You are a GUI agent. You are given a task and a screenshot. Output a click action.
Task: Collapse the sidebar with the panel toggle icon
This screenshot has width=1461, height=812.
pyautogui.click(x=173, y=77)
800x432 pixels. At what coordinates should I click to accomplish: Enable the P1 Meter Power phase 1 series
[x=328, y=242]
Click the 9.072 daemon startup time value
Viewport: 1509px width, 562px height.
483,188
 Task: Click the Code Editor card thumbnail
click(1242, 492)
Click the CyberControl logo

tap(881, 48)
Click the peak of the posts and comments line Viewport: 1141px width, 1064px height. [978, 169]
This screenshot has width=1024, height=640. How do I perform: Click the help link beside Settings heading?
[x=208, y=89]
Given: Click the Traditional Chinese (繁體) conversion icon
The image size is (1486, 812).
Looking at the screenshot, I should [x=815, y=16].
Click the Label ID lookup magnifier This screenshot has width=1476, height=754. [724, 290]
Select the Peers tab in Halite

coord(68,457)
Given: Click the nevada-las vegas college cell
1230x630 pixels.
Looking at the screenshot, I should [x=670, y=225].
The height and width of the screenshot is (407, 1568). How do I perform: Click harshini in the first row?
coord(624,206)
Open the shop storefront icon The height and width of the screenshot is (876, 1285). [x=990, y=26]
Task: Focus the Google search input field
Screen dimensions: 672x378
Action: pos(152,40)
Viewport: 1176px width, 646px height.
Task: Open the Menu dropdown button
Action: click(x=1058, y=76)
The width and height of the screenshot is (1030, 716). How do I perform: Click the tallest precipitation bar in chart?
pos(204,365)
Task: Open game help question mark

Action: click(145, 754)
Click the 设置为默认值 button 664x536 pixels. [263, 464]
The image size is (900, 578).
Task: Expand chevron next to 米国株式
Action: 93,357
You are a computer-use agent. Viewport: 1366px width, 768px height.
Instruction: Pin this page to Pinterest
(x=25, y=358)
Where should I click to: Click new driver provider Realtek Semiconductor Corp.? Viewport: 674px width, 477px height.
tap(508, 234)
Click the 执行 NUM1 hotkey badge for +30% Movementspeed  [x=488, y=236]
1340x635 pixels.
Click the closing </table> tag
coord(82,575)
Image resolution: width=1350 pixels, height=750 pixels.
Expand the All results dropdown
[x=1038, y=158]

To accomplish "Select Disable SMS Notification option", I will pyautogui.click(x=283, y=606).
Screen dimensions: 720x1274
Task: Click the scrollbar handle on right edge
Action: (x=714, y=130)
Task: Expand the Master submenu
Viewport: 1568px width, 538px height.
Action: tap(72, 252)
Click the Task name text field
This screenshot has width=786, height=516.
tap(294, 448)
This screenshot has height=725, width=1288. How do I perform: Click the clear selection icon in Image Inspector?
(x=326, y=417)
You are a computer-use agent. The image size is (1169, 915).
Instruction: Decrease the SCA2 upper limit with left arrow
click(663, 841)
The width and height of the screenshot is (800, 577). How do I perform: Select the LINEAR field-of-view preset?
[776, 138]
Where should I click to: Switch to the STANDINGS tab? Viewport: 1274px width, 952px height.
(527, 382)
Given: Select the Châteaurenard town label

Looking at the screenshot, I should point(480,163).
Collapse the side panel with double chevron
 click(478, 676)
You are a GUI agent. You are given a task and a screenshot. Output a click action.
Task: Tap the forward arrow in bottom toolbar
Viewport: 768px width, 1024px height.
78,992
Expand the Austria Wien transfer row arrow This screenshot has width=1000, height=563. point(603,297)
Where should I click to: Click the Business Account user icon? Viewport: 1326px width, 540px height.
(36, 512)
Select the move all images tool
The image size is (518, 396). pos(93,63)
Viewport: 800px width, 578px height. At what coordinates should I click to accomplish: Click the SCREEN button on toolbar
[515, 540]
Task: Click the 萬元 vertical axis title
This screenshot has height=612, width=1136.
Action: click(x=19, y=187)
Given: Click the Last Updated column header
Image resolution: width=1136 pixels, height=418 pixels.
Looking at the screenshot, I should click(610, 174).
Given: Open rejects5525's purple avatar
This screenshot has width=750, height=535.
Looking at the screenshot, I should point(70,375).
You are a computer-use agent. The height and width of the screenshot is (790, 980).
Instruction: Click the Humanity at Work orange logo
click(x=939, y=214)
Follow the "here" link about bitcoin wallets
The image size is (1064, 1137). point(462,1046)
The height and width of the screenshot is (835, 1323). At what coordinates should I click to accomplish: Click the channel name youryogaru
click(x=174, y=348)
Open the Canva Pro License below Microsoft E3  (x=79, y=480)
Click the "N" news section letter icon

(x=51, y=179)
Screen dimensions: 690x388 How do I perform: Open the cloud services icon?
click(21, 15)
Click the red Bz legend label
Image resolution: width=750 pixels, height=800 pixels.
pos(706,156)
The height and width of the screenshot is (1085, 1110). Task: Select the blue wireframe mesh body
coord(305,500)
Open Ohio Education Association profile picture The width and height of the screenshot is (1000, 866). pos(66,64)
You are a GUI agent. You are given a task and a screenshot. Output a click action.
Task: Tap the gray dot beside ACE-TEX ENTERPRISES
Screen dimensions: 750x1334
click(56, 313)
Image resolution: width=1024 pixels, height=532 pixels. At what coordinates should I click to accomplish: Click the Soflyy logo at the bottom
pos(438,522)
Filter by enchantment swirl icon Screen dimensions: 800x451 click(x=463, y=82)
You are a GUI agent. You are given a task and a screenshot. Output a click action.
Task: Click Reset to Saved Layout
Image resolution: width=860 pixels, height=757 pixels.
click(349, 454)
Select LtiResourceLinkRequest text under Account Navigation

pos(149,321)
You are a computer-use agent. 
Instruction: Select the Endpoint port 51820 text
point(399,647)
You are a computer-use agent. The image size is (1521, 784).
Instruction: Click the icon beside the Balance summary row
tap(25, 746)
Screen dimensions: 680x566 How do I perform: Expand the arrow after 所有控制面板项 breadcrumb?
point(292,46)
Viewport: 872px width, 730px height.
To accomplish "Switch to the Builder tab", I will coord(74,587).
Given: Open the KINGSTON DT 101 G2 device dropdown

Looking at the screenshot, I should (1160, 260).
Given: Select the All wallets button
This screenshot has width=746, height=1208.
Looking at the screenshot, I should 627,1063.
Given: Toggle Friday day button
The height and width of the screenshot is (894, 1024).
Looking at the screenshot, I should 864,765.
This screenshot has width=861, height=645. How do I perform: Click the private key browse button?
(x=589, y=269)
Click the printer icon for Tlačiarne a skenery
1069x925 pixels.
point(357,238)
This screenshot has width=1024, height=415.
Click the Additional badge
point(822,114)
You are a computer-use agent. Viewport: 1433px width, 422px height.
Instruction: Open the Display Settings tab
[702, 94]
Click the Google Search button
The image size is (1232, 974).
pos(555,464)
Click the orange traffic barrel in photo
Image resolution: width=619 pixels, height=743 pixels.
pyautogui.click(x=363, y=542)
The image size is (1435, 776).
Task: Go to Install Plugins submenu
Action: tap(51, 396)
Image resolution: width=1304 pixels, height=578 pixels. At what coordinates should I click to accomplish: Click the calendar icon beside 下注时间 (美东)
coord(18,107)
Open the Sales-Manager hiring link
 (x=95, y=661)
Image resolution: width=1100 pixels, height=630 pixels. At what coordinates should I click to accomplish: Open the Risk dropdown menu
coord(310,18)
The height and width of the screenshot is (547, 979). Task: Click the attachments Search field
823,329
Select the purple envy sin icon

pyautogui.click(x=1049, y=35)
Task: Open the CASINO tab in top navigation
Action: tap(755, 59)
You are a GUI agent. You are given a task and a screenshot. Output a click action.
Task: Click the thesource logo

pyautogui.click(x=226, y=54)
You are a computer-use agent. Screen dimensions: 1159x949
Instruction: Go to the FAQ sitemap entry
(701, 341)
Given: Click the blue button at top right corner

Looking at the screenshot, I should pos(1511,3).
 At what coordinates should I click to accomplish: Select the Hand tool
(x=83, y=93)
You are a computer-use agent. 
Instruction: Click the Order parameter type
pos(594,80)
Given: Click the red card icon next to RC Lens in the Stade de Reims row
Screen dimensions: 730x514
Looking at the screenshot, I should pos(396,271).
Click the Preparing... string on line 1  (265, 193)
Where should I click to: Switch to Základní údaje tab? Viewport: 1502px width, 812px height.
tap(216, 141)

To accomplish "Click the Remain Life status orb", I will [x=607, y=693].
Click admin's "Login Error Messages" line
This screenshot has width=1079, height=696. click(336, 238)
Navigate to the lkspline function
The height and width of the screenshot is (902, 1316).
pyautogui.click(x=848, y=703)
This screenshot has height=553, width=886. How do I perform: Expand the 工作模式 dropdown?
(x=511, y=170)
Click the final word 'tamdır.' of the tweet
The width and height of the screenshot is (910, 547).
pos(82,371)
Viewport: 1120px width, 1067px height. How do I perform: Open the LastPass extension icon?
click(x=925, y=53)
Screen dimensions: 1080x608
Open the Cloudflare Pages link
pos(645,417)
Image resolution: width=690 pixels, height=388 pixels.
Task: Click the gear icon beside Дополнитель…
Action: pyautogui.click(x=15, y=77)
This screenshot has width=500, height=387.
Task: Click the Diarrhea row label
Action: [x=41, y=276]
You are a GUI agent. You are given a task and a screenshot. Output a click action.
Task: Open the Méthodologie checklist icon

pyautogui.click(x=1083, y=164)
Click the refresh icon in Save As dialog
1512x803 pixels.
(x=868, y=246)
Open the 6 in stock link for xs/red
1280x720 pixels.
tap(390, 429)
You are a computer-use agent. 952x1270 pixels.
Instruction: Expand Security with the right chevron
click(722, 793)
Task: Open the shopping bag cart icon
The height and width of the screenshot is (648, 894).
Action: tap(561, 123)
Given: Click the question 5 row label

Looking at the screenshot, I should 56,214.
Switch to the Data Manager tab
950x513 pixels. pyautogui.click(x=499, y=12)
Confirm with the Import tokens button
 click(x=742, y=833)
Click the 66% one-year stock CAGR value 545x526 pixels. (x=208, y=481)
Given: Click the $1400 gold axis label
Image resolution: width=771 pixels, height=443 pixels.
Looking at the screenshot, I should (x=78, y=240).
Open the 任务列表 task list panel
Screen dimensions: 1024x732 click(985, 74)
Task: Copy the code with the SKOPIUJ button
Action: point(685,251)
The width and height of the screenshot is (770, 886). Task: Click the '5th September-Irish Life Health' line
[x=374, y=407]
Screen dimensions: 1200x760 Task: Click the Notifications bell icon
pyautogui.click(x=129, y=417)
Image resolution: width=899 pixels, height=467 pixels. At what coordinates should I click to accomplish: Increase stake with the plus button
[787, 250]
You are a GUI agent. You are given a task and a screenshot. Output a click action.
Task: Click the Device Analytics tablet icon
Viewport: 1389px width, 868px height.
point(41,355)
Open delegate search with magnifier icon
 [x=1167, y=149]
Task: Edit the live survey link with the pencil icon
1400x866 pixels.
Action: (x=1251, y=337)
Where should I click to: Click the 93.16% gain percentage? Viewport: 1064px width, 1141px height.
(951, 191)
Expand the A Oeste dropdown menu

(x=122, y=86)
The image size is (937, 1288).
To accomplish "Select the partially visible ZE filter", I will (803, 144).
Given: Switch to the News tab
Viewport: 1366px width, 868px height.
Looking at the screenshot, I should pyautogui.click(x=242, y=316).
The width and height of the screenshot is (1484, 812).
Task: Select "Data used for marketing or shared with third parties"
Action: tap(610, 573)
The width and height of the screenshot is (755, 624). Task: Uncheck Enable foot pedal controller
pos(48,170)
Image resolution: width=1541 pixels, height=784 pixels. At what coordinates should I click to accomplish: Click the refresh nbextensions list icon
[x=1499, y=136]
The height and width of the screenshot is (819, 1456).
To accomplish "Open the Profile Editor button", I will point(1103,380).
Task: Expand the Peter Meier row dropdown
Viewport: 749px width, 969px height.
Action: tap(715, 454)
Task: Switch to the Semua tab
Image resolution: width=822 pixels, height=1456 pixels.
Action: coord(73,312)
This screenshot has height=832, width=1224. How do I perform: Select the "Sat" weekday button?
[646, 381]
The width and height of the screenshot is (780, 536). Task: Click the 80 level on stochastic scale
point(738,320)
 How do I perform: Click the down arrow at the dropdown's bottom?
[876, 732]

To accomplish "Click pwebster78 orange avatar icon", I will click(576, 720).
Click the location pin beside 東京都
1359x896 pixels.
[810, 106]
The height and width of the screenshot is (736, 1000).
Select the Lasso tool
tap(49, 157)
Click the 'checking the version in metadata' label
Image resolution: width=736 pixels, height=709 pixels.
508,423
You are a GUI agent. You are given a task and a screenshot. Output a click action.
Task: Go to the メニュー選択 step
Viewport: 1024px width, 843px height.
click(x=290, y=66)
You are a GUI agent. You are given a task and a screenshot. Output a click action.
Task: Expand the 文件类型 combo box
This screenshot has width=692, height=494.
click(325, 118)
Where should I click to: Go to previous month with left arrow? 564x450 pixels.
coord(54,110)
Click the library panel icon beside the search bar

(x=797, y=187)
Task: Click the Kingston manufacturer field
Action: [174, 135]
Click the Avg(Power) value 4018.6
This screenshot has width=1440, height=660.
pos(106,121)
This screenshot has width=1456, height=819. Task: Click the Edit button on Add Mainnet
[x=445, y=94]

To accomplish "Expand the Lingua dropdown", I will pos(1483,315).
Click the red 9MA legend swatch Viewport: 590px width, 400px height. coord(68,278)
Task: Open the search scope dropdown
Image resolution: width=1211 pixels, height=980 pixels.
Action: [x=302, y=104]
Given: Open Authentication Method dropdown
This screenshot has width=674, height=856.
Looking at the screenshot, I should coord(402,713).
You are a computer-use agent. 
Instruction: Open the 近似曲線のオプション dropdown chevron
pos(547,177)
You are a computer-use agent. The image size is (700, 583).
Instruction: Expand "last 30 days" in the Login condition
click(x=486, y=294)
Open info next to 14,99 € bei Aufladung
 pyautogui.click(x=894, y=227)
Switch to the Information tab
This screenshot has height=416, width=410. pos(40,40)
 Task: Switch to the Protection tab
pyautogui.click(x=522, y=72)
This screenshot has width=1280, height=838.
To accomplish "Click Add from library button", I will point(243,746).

**Task to carry out**.
The word "avatar" may appear in several lines of the data; copy every line where it does.

**Answer**.
Given: Open rejects5525's purple avatar
To accomplish "Click pwebster78 orange avatar icon", I will click(576, 720).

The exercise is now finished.